Shared Strings - jamescourtney/FlatSharp GitHub Wiki

Shared Strings (or string deduplication) is a relatively lightweight way to decrease the size of a serialized FlatBuffer.

How it works

FlatBuffers store strings by pointers. Writing a regular string involves:

  1. Allocating a vector to hold the string
  2. Writing the string into the allocated spot
  3. Writing a pointer into the table or vector that holds the string

Shared Strings in FlatSharp defer these writes until later. So instead of writing "Dog" 10 times, FlatSharp can keep track of the 10 locations in the buffer that need to be updated to point at "Dog".

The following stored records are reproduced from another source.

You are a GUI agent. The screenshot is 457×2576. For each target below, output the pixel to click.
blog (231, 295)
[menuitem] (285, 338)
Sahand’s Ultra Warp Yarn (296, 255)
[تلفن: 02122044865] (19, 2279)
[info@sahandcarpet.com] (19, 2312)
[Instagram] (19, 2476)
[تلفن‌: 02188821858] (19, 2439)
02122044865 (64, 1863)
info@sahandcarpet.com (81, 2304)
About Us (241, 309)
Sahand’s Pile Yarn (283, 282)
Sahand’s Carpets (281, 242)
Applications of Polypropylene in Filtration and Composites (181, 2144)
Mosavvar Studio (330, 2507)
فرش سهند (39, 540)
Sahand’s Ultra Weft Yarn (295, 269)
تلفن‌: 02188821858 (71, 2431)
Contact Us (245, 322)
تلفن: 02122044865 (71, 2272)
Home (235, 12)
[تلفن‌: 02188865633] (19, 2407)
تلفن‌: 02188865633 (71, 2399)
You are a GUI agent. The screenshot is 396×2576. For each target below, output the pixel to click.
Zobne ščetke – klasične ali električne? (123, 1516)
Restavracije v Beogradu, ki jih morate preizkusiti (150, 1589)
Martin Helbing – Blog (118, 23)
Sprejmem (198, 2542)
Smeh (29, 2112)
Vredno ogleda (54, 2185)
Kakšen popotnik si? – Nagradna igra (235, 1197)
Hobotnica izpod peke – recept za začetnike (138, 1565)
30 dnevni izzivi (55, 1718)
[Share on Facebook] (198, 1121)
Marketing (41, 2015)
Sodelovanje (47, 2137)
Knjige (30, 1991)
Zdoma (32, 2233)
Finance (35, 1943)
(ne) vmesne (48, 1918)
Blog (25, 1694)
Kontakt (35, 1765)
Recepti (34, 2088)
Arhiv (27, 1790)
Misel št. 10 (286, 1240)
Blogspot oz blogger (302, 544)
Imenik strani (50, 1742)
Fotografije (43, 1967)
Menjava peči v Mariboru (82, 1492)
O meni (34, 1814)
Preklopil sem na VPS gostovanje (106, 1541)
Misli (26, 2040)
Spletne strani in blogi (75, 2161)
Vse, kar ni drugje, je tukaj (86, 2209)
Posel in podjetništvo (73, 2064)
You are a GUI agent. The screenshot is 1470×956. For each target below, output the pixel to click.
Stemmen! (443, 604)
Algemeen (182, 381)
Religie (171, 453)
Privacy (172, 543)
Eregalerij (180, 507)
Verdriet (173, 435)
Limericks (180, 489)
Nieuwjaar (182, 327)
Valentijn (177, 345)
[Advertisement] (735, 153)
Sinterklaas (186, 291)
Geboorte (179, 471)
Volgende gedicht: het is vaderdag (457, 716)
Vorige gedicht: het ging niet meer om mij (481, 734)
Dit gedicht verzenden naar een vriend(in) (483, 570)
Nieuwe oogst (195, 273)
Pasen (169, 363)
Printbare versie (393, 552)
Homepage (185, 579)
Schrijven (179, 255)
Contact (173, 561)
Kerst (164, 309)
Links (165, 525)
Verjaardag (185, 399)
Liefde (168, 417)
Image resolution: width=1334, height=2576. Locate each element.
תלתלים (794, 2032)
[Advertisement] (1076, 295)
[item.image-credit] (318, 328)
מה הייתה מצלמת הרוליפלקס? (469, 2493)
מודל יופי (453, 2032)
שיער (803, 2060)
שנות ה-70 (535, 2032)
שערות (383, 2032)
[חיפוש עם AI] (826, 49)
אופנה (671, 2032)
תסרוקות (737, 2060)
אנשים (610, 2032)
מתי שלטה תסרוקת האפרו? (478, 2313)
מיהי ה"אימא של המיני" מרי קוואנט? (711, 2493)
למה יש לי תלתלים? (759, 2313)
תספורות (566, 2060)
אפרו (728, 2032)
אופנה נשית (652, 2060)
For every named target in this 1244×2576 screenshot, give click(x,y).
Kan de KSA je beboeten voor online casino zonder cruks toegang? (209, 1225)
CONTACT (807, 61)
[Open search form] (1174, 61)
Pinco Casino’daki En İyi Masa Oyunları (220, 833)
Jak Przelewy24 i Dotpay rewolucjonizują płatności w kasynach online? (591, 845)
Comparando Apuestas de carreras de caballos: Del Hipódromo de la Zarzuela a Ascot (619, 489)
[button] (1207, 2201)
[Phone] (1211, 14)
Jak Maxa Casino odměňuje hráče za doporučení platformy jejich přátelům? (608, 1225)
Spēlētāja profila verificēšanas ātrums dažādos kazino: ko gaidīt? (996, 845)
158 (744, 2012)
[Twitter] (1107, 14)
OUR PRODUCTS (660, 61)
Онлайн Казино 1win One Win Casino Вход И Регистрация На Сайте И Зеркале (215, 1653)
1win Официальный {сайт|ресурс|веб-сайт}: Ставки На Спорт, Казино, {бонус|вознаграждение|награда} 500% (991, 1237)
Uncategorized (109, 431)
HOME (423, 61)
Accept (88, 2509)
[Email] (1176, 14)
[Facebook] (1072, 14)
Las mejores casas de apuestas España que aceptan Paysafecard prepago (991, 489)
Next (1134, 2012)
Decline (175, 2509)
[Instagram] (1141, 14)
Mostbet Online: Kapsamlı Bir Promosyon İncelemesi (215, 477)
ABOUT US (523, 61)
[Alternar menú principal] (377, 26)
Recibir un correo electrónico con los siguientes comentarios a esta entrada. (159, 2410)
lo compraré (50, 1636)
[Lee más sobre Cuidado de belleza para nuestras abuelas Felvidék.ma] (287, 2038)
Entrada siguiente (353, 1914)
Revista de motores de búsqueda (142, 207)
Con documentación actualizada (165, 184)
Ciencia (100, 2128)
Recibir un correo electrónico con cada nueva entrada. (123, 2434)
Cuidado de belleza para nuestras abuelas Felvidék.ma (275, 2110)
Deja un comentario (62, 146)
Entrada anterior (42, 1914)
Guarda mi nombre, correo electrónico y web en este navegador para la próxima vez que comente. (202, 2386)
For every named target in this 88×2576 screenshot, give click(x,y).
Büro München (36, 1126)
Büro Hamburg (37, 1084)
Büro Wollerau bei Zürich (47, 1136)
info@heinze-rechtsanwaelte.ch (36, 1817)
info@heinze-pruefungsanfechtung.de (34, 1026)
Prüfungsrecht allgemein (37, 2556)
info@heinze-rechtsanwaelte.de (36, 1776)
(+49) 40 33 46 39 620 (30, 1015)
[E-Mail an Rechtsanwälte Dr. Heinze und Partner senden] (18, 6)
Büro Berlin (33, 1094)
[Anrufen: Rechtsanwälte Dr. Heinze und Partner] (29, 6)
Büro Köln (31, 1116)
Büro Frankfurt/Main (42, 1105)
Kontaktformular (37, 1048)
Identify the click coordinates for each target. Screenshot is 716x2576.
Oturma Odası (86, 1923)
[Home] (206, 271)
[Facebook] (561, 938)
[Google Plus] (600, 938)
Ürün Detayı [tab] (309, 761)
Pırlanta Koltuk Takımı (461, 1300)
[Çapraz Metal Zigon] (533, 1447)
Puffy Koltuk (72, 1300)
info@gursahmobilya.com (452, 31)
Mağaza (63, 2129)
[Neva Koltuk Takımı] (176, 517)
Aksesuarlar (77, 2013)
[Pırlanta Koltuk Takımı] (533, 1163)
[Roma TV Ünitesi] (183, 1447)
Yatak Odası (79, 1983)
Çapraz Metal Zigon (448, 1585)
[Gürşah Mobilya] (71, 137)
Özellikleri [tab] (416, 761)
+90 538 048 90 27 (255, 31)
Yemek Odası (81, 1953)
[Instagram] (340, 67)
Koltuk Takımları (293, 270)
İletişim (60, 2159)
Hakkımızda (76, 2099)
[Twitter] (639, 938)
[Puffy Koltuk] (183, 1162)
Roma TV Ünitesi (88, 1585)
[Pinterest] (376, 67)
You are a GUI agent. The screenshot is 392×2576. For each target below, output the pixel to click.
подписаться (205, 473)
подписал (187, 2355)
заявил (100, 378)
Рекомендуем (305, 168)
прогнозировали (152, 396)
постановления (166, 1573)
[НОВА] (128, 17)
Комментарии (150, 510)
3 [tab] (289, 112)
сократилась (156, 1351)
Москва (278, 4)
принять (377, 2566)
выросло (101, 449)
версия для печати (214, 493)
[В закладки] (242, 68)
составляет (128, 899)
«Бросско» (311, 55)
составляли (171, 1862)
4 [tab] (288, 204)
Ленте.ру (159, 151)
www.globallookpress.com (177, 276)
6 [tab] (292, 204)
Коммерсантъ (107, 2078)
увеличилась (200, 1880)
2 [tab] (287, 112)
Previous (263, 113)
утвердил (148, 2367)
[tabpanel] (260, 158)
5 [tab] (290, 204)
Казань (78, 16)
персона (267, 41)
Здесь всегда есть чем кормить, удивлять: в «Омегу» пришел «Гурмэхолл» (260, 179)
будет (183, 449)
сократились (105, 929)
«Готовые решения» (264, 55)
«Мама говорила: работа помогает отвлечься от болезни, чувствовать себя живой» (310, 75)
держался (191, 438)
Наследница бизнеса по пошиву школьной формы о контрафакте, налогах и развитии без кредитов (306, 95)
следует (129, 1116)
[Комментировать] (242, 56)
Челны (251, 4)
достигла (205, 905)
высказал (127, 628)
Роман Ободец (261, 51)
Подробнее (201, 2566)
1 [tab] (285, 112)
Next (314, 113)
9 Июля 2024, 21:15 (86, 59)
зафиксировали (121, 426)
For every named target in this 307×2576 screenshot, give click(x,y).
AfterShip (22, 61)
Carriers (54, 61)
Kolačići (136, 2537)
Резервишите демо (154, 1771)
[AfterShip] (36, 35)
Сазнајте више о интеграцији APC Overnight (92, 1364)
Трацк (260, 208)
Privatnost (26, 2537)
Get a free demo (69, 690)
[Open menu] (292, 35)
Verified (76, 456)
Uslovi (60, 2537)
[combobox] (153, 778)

Shared Strings are not a compression technique, and they do not make reading or writing from Buffers any faster except in contrived cases. LZ4 or other fast compression algorithms will generally give better compression results than Shared Strings, but may be slower.

When is it useful?

Shared Strings are useful only in narrow cases. A canonical example is a collection of property bags:

attribute "fs_sharedString";

table DataSet
{
    Items:[Item];
}

table Item
{
    Pairs:[KeyValuePair];
}

table KeyValuePair
{
    Name:string (fs_sharedString);
    Value:string;
}

With a relatively small number of Name values, and a large number of items, the use of Shared Strings could achieve significant space savings.

How to use

  1. Annotate your string fields (or string vector fields) with the fs_sharedString attribute.
  2. Optionally -- configure the shared string writer using ISerializer<T>.WithSettings(...). The FlatSharp shared string writer is used by default, however, you may inject your own custom shared string writer or remove the shared string writer entirely. The FlatSharp Default Shared String writer is a flush-on-evict hash table. The size of this hash table is configurable via a constructor.

Implementing ISharedStringWriter

FlatSharp provides a default implementation of ISharedStringWriter that is optimized for a balance of size reduction and speed. Custom implementations using Dictionary are trivial and can be seen in the FlatSharp samples.